Table of Contents
- Using Warranties To Estimate How Long These Heaters Last[+]
- Why These Heaters Are Often Very Durable
- Some Vulnerable Parts[+]
- How To Make Your Heater Last Longer[+]
Although I stick to quality brands when buying oil-filled electric heaters, I tend to buy their cheaper units. In my experience, they last about two to four years of prolonged use.
One satisfied customer of an old De’Longhi heater told me that he’s been running it for over twenty years! But you’ll find online reviews complaining that their heater stopped working within months of purchase.
So how long should you expect your chosen heater to last?
This article gives you some sensible estimates based on warranty information. And we’ll give you tips on how to prolong the life of your appliance.
Using Warranties To Estimate How Long These Heaters Last
The well-known quality brands typically offer a three-year warranty on their electric oil-filled heaters.
Some brands have one-year warranties, but they may be extended by registering with the company’s website.
Warranties are a good way of assessing how durable the manufacturers rate their own products. In general, they expect these appliances to last at least three years.

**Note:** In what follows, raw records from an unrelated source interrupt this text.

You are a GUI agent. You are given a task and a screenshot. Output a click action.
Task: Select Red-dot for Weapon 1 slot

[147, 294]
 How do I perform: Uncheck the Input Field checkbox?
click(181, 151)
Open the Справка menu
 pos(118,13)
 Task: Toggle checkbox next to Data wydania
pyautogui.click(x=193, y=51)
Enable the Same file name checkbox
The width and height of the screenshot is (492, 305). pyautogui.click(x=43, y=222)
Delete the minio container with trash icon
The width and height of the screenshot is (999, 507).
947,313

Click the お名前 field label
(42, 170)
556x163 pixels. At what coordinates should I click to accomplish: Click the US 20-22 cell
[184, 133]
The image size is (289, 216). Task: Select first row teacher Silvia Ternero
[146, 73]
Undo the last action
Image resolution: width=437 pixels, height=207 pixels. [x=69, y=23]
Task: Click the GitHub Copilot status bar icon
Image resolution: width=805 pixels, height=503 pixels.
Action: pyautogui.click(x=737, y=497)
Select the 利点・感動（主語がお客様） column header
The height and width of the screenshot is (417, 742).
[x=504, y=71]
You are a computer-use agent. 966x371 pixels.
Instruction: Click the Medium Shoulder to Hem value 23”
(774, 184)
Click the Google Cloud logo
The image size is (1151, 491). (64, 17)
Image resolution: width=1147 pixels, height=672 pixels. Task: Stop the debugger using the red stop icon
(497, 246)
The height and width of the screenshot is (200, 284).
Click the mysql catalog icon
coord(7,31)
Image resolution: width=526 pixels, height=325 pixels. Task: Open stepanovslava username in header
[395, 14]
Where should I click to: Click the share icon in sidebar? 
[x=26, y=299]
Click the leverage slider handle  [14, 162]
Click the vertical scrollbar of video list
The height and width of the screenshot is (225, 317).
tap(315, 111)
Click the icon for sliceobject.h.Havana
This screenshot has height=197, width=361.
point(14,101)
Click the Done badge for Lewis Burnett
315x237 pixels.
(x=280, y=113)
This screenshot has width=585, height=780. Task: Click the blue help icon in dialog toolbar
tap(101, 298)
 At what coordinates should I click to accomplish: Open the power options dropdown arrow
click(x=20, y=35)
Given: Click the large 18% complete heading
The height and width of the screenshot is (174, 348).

Typical lengths of manufacturer warranty
I looked for warranties for six top-selling brands on Amazon and other marketplaces.
The table below shows the typical warranty (marked as standard) on their models.
Some brands offer extended warranties. Dreo extends the warranty from one to five years when a customer registers the unit on their website. DeLonghi has some offers with a ten-year warranty, although this seems mostly available in Europe.
Asterisks and warning signals
Notice the asterisks in the last two brands? These are also the cheapest models.
The Aikoper brand has no warranty information on Amazon and doesn’t even have a website at the time of writing. There is a Facebook page, but I didn’t bother checking that.
The Kismile blurb on Amazon has comically bad English, complete with basic spelling errors. Will you be “dinning” with friends this evening?
This radiator will defend coldness and bring warmth no matter you are staying at home, working or dinning with friends.
I found a warranty page on their website, but I noticed that all questions about warranty service should be sent to a Microsoft Outlook email address.
Personally, I wouldn’t touch these products with a bargepole.
Why These Heaters Are Often Very Durable
Some customers are unlucky enough to get appliances with manufacturing defects.
But let’s say that your appliance arrives in perfect condition. Even with prolonged use every day, these appliances tend to be more robust than some other types of portable heaters.
The frame of electric oil-filled heaters is either metal or ceramic, which makes them very durable.
Unlike fan heaters, they don’t suck in and blow out air. So, they are impervious to dust and particles interfering with their inner workings.
Unlike gas or other fuel-based portable heaters, you don’t replenish the fuel. Check out our article on why you don’t have to change the oil in oil-filled heaters.
These appliances are completely sealed. Because you are not refilling the fuel, there is less opportunity to break the internal components.
Some Vulnerable Parts
Although the frames are very durable, some components lend themselves to breaking.
Beware broken wheels
The most common issues are with the wheels at the bottom of the unit. These are often small plastic wheels attached using narrow metal bolts. The flimsier they are, the more likely they are to break.
The picture above is one of the four wheels at the bottom of my unit.
It’s worth visiting a store to examine the wheels on different appliances. Some are clearly more robust than others.
The other vulnerable pieces are the digital controls that ironically tend to come with the more expensive brands.
I tend to go for appliances with manual controls. By this, I mean dials, knobs, and switches.
But some appliances come with digital controls that can be operated remotely.
Sure, you don’t need to get off the couch to turn the heating up. But these units seem more likely to develop faults than the manual controls.
How To Make Your Heater Last Longer
Here are our best tips for extending the life of your appliance.
Tip 1: carry the heater instead of rolling it
Do you want to move your heater to a different part of the room or to the room next door?
My tip is that you pick up the entire frame instead of rolling it across the ground. I’ve had several wheels break off when pulling the unit from one place to another.
I have carpeted rooms so this may have contributed to the issue. If you have wooden or tiled floors, you may have less risk.
Tip 2: place the heater down carefully
I’ve also broken an appliance by placing it down so carelessly that it tipped over with a thud as it hit the floor.
Now, I’m far more careful as I place it on the ground. I wrote in a separate article that there is no problem with laying or storing an oil-filled heater on its side.
The problem is through causing damage through a hard knock to the frame.
Tip 4: use less often
The more the appliance is in use, the more there will be wear and tear over a period of years.
If you live in cold accommodation, then you may not have a choice in terms of using your appliance less often. Just be aware that it’s less likely to last past the warranty period.